Las dos mozas encogen los hombros. Una reacciona. Vocea al mozo que se va riendo.

—Guarro, más que guarro, ¿por qué no se lo dices a tu novia?

La compañera pregunta:

—Pero ¿qué ha dicho?

Cuchicheo y risas. Luego un fruncimiento de labios, despreciativo.

—Eso es lo que sabe ése. Eso es lo que ha aprendido en Madrid.

Vuelta a empezar. La conversación alegre, trivial. Los cuerpos con unos débiles, extraños repeluznos. La risa saltarina y húmeda. La formalidad de repente. Y los viejos mirando el jolgorio con ojos de odio. Y los niños sintiendo un clima raro, de desazón de los mayores, incomprensible y absurdo.

Sebastián cruza lentamente la plaza. Entra en el bar. Al ojo bribón nada se escapa. Talla el dueño.

—Buenas tardes, amigo. ¿Una copa?

Bajo la tamba el pitafló, bajo la manta el jarro.

—Anís.

Sirve la copa el dueño con el cuidado de la corona.

—¿Qué, de paso?

—De paso.

—¿Conocía usted este pueblo?

—No es la primera vez. Otra copa.

Buen pulso el del dueño.

—Hoy se celebra la cosecha. Esta noche, baile. Se puede divertir. ¿Viene para mucho?

—No.

—Usted no es de por aquí.

—No. Otra copa.

La gota se queda en la boca de la botella.

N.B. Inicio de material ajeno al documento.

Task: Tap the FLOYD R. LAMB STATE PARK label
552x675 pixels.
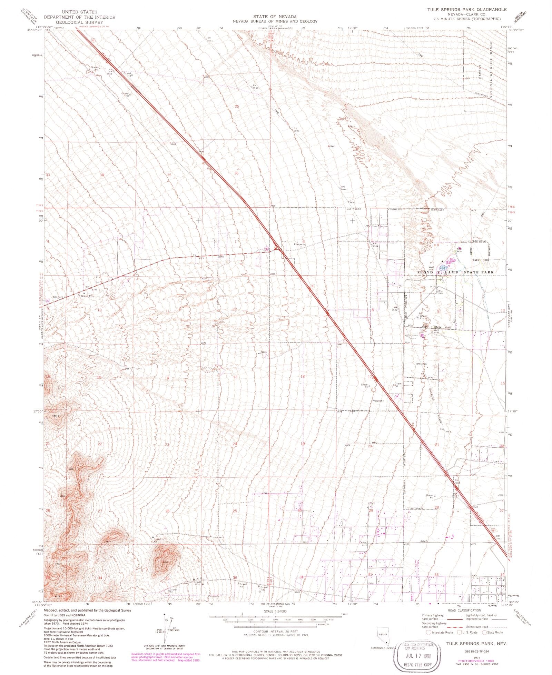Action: (x=455, y=272)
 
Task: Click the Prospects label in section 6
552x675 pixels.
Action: (x=299, y=244)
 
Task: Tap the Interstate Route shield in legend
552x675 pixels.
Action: (x=428, y=632)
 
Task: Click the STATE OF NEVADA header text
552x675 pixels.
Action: (x=275, y=17)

—Aquí hay unos que viven en una calle cerca de esta plaza. ¿Viene usted a verlos?

—No.

—Vendrán por aquí más tarde.

Sebastián coge la copa como en otro tiempo. La bebe al golpe.

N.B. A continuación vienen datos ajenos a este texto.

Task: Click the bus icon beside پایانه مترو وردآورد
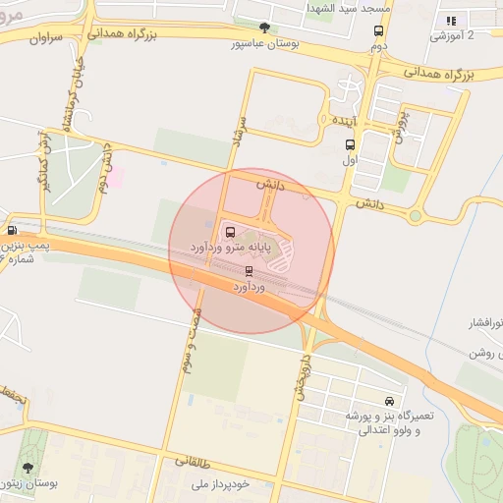(230, 233)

—Ponga dos copas. Invito —dice Sebastián.

El dueño sirve las copas hasta los bordes.

—A la salud de usted.

Sebastián hace un movimiento de cabeza agradeciendo el ofrecimiento.

—Usted, y perdone, ¿es de Madrid?

—De Talavera.

—Yo soy de Madrid, nacido en Madrid, pero hace muchos años que vivo aquí. No es mal pueblo. Se va viviendo. Ahora, que bien preferiría uno vivir en Madrid.

—Lo mismo da, ¿no?

—¡Hombre!

Talla Sebastián.

—Ponga dos copas. Invito.

—Se lo agradezco, amigo, pero…

—Ande.

El dueño muestra los dientes de oro en la sonrisa.

—Aprisa bebe usted.

—Aprisa va la vida.

Sebastián brinda por el dueño:

—Salud y pesetas.

El dueño agradece simplemente:

—Eso.

Bate el platillo el músico chepa; suena el bombo a trueno lejano. El cornetín chilla y el músico flaco se pone colorado y se resiente de la hernia. El que toca el saxófono tiene el pelo ondulado y se camela a una moza, guiño va, guiño viene, hasta que su mozo se la lleva escamado al oscuro.

Al terminar la pieza, los músicos beben de un porrón que se les ofrece. El músico flaco se mete la mano en el bolsillo del pantalón y maniobra. Luego se queja:

—Esto un día me da un disgusto, te lo digo.

El del pelo ondulado recomienda:

—Opérate, hombre, y te arreglas para siempre. Si yo tuviera una cosa así…

—¿Y perras? ¿Quién me da las perras?

El músico chepa tiene el natural triste, la pierna larga, el tronco corto y una cabecilla lombrosiana de rata fisgona, que repugna. Su voz de niño calofría.

—Cuídate de la hernia, Jacobo.

Jacobo alimenta malamente familia numerosa. Sonríe amargo.

El músico chepa da la señal de empezar otra pieza. Unas muchachas se acercan. Van cogidas del brazo. Tienen vergüenza. Una casi se oculta tras la compañera. Se ríen. Por fin se ponen serias.

—¿Qué queréis, preciosas? —pregunta el músico del saxófono.

—Que si ustedes fueran tan amables de tocar el… ¿Cómo se llama, Enriqueta?

Un cuchicheo.

—Que si quisieran tocar el fox que empieza así: Toda una vida me estaría contigo.

El músico chepa adelanta la cabecilla.

—¿Cómo?

Las chicas le repiten la letra. El músico chepa no está dispuesto a complacerlas.

—Eso no lo tenemos. Ahora vamos a tocar un tango y después un pasodoble.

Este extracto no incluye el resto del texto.